Several weeks ago, Vice President Joe Biden, reluctant as he is to enter the presidential fray, denounced harsh anti-immigrant rhetoric spilling from the Republican nomination battle.
Biden rightly zeroed in on Donald Trump — "one guy … absolutely denigrating an entire group of people [and] working on this notion of xenophobia … in a way that hasn't occurred … since the Know Nothing party … "
Thinking about history's lessons might well improve today's immigration debate — reducing overstatements about both our current immigration problems and the debate itself. But we need to get history's lessons right.

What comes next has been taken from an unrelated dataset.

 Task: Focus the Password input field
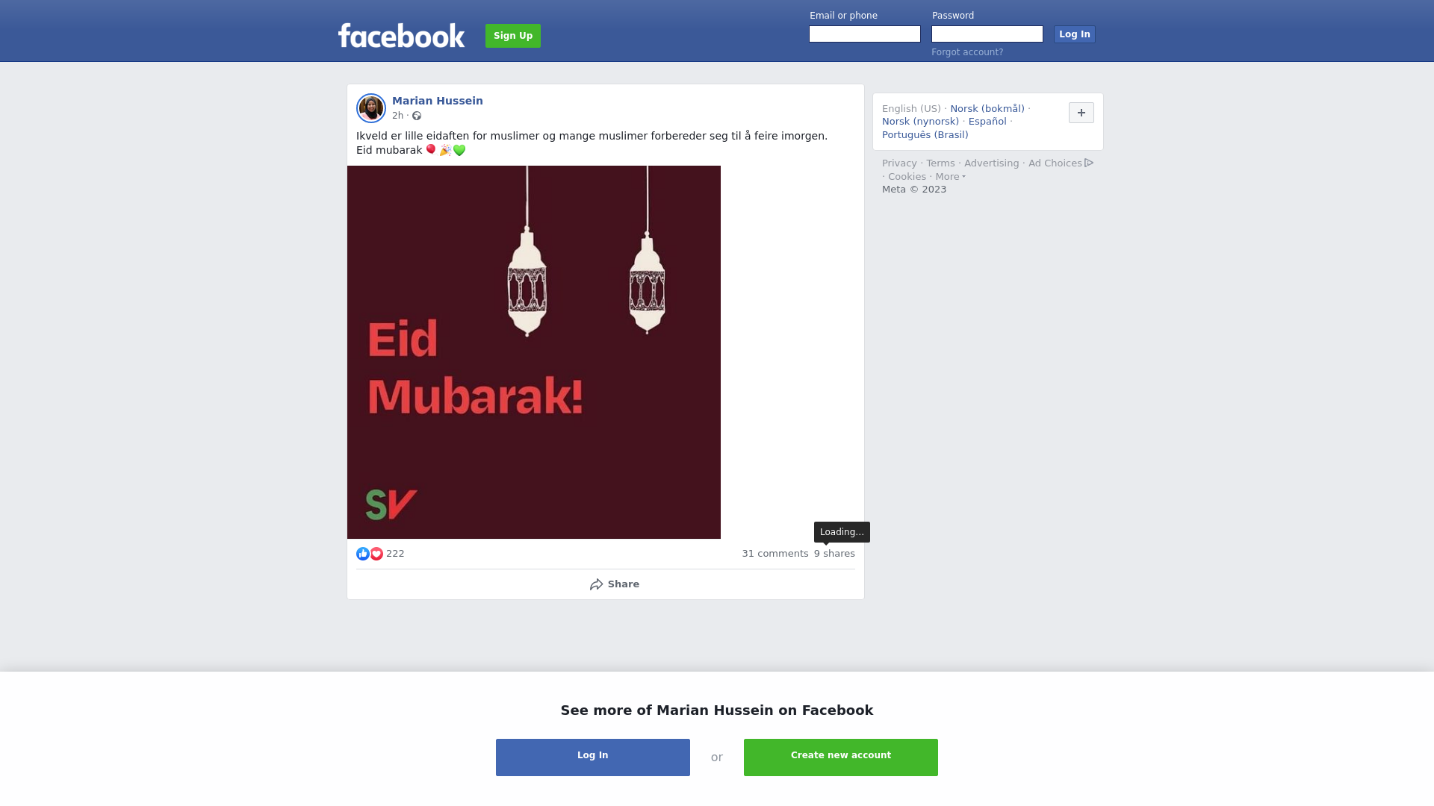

Trump's nativist pandering is foul, but you don't have to go back to the Know Nothings' heyday before the Civil War to find its like, even among "guys" who aspired to the presidency.
Woodrow Wilson, who was actually in the White House a century ago during what's often regarded as the golden age of immigration, had earlier described immigrants of his day as "multitudes of men of the lowest class from the south of Italy and men of the meaner sort out of Hungary and Poland, men [with] neither skill nor energy nor … intelligence … as if the countries of the south of Europe were disburdening themselves of the more sordid and hapless elements of their population."
Sounds a lot like Trump, only literate. And there has been plenty of tough talk about immigrants since Wilson's day. Some of it even came in connection with a major 1994 crime bill pushed by then-Sen. Joe Biden and signed into law by President Bill Clinton. That law has been faulted recently (including by Clinton himself) mainly for its contribution to America's soaring incarceration rate.
But according to Roger Daniels in "Guarding the Golden Door," a history of American immigration policy, the Clinton crime bill was also "the first of four statutes in a two-year period designed to … 'get tough' with immigrants." Among other things, the legislation established a "criminal alien center" to keep tabs on immigrant crime.
In recent years, on immigration as on many issues, Americans have grown more polarized and more clearly divided along party lines. But the idea that there's anything new about the controversy is the sort of humbug that should be left to Trump, who likes to claim that nobody was talking about illegal immigration before his candidacy.